- Required action
Write out every line below that includes the word "will".
╭─ Records supplied
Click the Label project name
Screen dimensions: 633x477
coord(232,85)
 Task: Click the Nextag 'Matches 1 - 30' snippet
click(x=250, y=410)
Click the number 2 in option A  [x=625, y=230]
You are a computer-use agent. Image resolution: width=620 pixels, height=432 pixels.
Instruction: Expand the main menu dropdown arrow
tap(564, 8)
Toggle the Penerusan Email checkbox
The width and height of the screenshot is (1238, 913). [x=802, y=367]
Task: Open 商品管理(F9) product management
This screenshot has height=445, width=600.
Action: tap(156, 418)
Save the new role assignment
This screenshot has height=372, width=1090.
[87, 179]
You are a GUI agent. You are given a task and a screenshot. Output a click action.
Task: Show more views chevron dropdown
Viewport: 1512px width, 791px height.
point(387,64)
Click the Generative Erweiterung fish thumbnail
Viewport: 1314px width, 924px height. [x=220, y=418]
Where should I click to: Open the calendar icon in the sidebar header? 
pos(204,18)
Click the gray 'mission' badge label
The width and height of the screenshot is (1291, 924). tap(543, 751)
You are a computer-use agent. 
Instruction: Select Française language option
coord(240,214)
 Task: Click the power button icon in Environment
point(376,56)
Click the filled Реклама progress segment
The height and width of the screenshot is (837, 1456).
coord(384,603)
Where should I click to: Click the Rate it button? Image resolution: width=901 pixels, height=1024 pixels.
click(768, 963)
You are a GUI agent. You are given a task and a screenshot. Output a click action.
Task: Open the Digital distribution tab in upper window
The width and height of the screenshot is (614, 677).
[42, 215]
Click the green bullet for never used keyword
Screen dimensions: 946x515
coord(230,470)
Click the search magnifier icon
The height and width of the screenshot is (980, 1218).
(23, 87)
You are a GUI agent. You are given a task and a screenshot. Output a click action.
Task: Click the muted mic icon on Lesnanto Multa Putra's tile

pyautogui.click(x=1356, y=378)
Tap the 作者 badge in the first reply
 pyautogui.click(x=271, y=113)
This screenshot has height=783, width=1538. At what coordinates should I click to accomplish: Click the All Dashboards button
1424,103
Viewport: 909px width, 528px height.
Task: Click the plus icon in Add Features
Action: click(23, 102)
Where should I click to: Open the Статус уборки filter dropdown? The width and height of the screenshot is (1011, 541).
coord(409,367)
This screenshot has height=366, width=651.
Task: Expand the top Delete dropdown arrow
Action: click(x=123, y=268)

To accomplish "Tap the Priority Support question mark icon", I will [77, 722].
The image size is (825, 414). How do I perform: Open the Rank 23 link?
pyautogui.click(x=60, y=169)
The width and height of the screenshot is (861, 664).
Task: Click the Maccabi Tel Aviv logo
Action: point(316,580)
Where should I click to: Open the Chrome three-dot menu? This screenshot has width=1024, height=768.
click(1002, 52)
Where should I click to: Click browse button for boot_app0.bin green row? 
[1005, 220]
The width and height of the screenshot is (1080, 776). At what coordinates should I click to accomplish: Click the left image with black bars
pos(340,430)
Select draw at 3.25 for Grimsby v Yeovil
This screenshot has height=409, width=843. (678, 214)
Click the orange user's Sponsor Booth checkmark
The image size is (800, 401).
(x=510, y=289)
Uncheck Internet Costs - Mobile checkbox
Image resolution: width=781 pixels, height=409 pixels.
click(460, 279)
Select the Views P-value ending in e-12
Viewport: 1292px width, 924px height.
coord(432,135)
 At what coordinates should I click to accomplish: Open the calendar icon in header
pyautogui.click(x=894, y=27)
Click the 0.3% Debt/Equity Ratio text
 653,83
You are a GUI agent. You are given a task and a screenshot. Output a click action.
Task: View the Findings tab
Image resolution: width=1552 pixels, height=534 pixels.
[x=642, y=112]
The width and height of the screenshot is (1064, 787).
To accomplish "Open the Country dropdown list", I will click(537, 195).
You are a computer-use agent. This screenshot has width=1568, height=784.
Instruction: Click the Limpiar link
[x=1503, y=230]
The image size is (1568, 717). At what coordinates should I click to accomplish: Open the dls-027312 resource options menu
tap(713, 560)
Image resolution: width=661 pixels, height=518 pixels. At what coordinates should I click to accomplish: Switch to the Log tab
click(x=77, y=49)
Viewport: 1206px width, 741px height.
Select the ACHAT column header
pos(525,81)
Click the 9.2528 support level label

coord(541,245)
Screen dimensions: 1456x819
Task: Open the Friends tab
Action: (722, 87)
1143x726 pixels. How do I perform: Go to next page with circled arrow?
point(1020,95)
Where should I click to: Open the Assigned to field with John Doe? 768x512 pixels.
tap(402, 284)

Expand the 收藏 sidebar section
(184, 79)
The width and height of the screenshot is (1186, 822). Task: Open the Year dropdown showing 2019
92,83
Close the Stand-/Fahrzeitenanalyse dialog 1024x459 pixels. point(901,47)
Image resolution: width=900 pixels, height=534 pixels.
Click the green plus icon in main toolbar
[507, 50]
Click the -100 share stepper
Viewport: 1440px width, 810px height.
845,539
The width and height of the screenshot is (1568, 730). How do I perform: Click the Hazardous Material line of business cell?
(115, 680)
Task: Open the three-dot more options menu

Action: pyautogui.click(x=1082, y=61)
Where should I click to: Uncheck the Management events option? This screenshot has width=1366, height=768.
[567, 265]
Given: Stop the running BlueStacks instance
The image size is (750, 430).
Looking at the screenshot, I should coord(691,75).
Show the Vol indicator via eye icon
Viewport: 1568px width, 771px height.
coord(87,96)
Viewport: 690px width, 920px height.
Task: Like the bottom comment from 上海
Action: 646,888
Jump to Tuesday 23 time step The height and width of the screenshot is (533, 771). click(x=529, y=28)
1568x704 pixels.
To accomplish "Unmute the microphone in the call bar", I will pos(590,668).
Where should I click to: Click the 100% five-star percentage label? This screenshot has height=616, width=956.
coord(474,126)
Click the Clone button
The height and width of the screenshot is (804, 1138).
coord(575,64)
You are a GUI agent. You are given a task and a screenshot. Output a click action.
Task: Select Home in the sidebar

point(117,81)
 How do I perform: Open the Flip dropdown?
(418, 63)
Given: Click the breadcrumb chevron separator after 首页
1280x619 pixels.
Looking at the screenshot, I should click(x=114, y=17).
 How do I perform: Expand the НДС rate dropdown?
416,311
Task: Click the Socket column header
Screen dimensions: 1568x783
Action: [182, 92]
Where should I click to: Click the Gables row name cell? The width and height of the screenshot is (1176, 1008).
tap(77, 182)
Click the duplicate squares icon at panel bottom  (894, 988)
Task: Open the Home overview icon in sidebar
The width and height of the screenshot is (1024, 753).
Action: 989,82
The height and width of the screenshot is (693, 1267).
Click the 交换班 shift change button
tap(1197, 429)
╰─
- Exercise result
To accomplish "Tap the Priority Support question mark icon", I will [77, 722].
To accomplish "Open the Country dropdown list", I will click(537, 195).
To accomplish "Unmute the microphone in the call bar", I will pos(590,668).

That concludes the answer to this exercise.